Deberían habilitar en el Congreso un diván donde tumbar a los líderes políticos tras las reuniones. Hacerles las preguntas directamente al inconsciente, indagando en sus miedos y deseos

Foto: Pedro Sánchez y Pablo Iglesias. (EFE)
Pedro Sánchez y Pablo Iglesias. (EFE)

Con el fin de entender cómo van las negociaciones para formar Gobierno entre PSOE y Podemos, en vez de una sala de prensa, deberían habilitar en el Congreso un diván donde tumbar a los líderes políticos tras las reuniones. Hacerles las preguntas directamente al inconsciente, indagando en sus miedos y deseos, sería mucho más esclarecedor que interrogarlos sobre argumentarios tacticistas y prefabricados que a menudo poco tienen que ver con lo que realmente piensan.

Es como cuando en 'Annie Hall' la pantalla se divide en dos y vemos a la pareja interpretada por Diane Keaton y Woody Allen respondiendo simultáneamente a la misma pregunta de su psicoanalista: “¿Hacen el amor con frecuencia?”. “Casi nunca, tres veces por semana”, dice él. “Constantemente, unas tres veces a la semana”, responde ella.

Algo así debe de ser el abismo que separa ese “Gobierno de cooperación” en el que está pensando Pablo Iglesias del que tiene en la cabeza Pedro Sánchez. El presidente del Gobierno en funciones cree haber rebajado con este nuevo sintagma de moda las aspiraciones del líder de Unidas Podemos de entrar en un Gobierno de coalición a cambio de sus 42 escaños. Pero a lo único que Iglesias ha renunciado es al nombre, no a la idea.

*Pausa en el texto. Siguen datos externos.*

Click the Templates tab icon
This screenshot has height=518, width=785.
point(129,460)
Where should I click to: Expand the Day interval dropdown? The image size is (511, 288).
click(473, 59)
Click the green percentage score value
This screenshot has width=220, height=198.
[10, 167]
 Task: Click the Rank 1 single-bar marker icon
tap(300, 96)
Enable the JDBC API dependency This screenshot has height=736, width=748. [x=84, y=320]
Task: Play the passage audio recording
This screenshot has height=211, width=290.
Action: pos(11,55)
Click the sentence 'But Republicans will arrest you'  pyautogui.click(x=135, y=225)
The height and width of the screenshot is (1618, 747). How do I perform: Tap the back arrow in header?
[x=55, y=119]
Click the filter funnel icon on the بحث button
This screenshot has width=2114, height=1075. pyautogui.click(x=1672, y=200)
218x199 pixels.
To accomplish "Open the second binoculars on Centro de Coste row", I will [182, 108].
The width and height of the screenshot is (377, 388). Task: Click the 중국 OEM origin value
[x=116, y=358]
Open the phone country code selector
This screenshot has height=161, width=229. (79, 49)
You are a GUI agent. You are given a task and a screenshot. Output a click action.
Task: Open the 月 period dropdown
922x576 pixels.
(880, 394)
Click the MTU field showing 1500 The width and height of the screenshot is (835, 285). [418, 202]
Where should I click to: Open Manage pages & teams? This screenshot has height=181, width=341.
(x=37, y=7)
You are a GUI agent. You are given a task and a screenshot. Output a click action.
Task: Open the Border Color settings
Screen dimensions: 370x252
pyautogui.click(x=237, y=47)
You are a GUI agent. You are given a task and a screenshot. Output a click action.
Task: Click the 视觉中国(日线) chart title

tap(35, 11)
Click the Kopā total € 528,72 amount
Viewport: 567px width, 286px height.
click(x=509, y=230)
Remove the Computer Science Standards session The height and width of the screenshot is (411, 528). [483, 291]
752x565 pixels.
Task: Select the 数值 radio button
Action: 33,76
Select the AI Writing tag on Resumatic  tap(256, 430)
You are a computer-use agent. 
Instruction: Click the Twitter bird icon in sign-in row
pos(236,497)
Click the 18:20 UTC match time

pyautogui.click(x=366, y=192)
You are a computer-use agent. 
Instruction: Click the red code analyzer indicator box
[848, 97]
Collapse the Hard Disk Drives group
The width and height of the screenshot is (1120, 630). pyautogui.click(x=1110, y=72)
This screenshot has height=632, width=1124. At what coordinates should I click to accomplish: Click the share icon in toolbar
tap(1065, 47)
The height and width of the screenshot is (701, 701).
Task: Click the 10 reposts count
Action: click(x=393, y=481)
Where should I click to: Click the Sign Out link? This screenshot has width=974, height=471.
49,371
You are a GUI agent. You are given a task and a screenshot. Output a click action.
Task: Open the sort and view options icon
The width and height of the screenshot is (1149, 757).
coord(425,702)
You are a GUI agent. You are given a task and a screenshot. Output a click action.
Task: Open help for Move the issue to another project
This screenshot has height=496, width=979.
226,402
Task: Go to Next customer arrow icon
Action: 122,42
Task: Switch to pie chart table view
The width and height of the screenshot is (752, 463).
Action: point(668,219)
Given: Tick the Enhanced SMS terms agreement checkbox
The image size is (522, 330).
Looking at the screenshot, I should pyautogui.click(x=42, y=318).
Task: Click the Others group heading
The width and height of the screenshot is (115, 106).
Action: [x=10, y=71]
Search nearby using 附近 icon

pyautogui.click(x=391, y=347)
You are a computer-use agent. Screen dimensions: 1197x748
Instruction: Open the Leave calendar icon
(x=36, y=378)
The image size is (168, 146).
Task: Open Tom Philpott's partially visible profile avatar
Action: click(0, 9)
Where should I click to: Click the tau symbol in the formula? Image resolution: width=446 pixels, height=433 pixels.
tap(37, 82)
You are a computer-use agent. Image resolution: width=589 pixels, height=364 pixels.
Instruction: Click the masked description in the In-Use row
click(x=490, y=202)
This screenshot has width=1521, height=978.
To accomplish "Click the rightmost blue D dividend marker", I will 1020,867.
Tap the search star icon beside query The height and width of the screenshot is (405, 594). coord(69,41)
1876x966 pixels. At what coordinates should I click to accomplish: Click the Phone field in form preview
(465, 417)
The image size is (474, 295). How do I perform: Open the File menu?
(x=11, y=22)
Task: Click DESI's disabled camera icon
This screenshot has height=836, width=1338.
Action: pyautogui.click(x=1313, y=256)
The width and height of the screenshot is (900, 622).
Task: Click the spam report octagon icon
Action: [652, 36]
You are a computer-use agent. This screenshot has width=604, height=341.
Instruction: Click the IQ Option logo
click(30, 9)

“No concibo que el PSOE ponga ningún veto”, decía Iglesias tras la reunión. "Buscaremos fórmulas para un Gobierno plural con personalidades referentes en sus ámbitos”, replicaba Adriana Lastra minutos después. Se entiende hasta sin diván: Iglesias se enroca en imponer los ministros que Podemos quiera, empezando por sí mismo, y los de Sánchez dicen que nanay.

Buscaremos fórmulas para un Gobierno plural con personalidades referentes en sus ámbitos

Ambos líderes llevaban más de un mes sin verse, y como pasa en las relaciones en las que uno de los dos necesita desesperadamente más atención que el otro, a Iglesias se le ha hecho mucho más largo este medido distanciamiento, que no ha estado exento de reproches.

La última vez que los dos se vieron en la Moncloa, el partido de Iglesias aún no se había dado el segundo batacazo en las municipales y todavía exigía a Sánchez un Gobierno de coalición “sin ultimátums ni arrogancia”. No parece haber renunciado el líder de Podemos ni a lo uno ni a lo otro, por mucho que ahora llamen Gobierno “de cooperación” no se sabe bien a qué.

Podemos y PSOE están condenados a entenderse, pero Pablo Iglesias y Pedro Sánchez aún no se han puesto de acuerdo en nada. Tan solo en ese nombre, cooperación, que significa cosas distintas para ambos. "Un Gobierno conjunto es un Gobierno conjunto, se le ponga el nombre que se quiera", ha dicho Iglesias. Y, al fondo, la sombra de la repetición electoral en caso de ruptura sigue sobrevolando las negociaciones.

¿Qué le da más miedo a Iglesias? ¿La irrelevancia de quedarse fuera del Gobierno o el abismo de unas nuevas elecciones? ¿Y a Pedro Sánchez? Más que a los políticos, habría que preguntárselo a sus egos.

Así que si sentáramos a Sánchez en el diván para saber si cree estar cediendo poder a Podemos, seguramente el presidente respondería: “Constantemente”. Y Pablo Iglesias: “Casi nunca”. Todavía les quedan unas semanas para tratar de entenderse. En ‘Annie Hall’, por cierto, ni con diván les funcionó.